> _Data excerpts_:
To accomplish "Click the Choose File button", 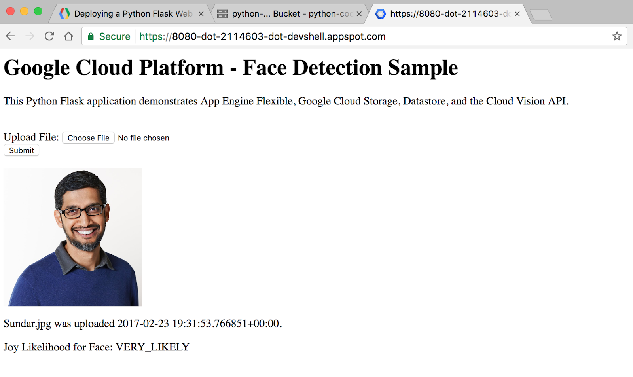I will 88,138.
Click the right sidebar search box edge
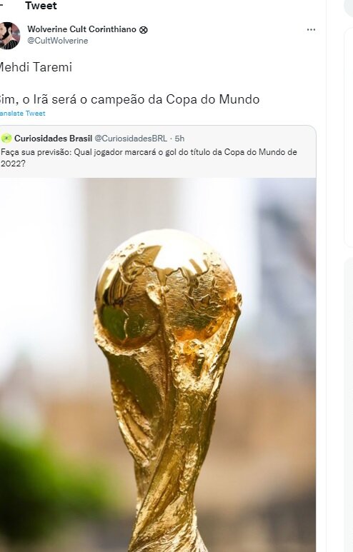 click(x=349, y=8)
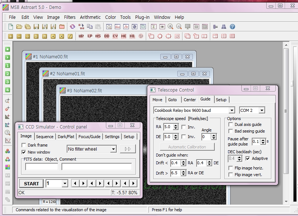The height and width of the screenshot is (216, 298).
Task: Click the LP low-pass filter icon
Action: [x=90, y=36]
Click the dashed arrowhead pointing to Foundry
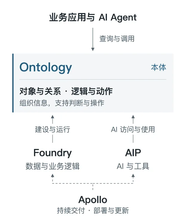 pos(53,176)
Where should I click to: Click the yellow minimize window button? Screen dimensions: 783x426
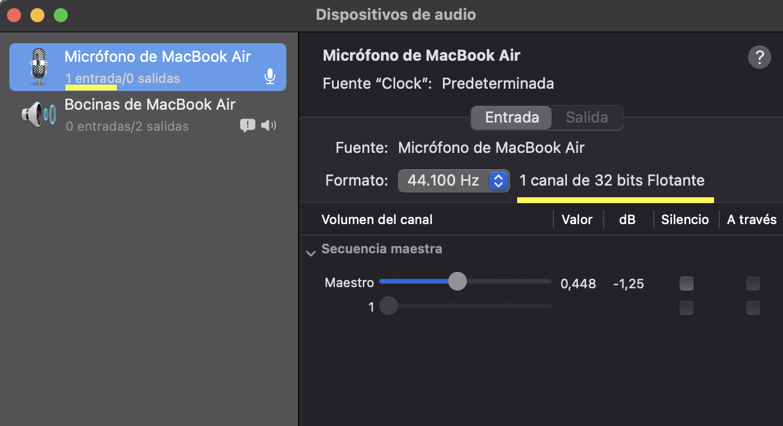[x=37, y=15]
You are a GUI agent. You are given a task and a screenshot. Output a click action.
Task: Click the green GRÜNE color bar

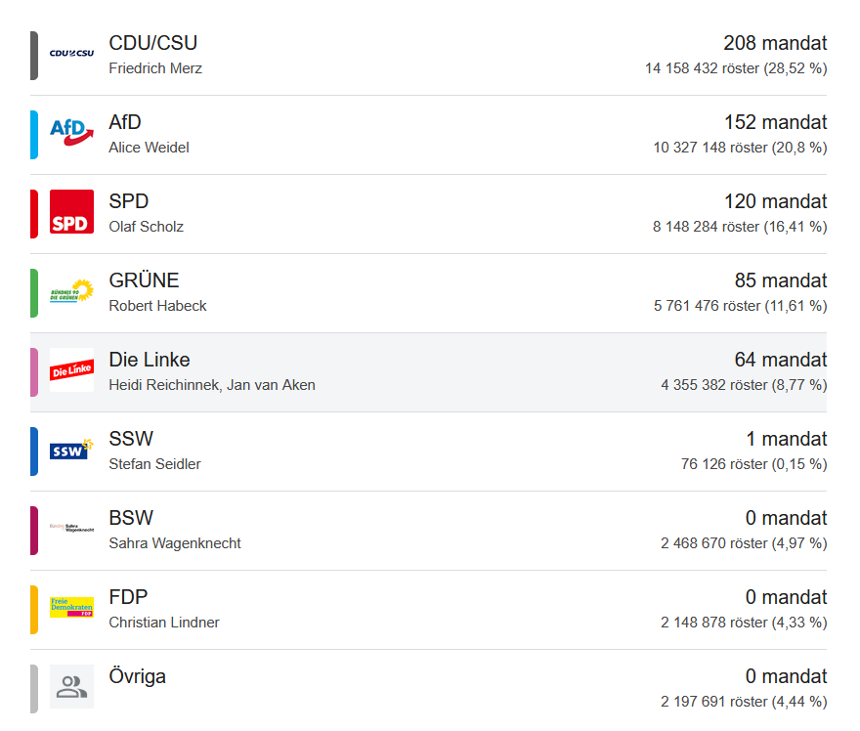[34, 292]
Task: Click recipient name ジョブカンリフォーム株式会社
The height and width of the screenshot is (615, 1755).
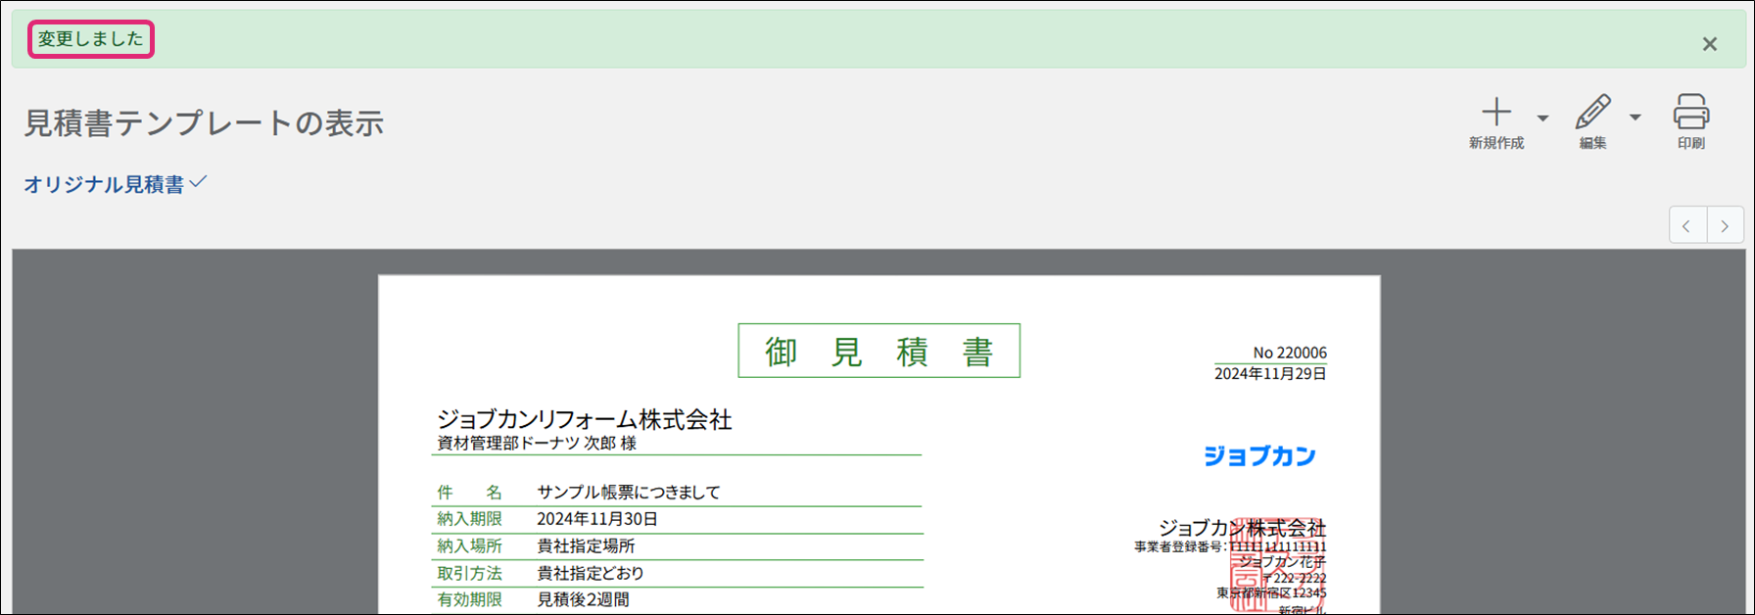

> _AIM OF THE EXERCISE_: In your reply, please set down exactly the lines from the one containing "Task: Click the green GRÜNE color bar" through the end of the records, with the pictures left out.

> _EXERCISE ANSWER_:
Task: Click the green GRÜNE color bar

[34, 292]
Task: Click recipient name ジョブカンリフォーム株式会社
The height and width of the screenshot is (615, 1755).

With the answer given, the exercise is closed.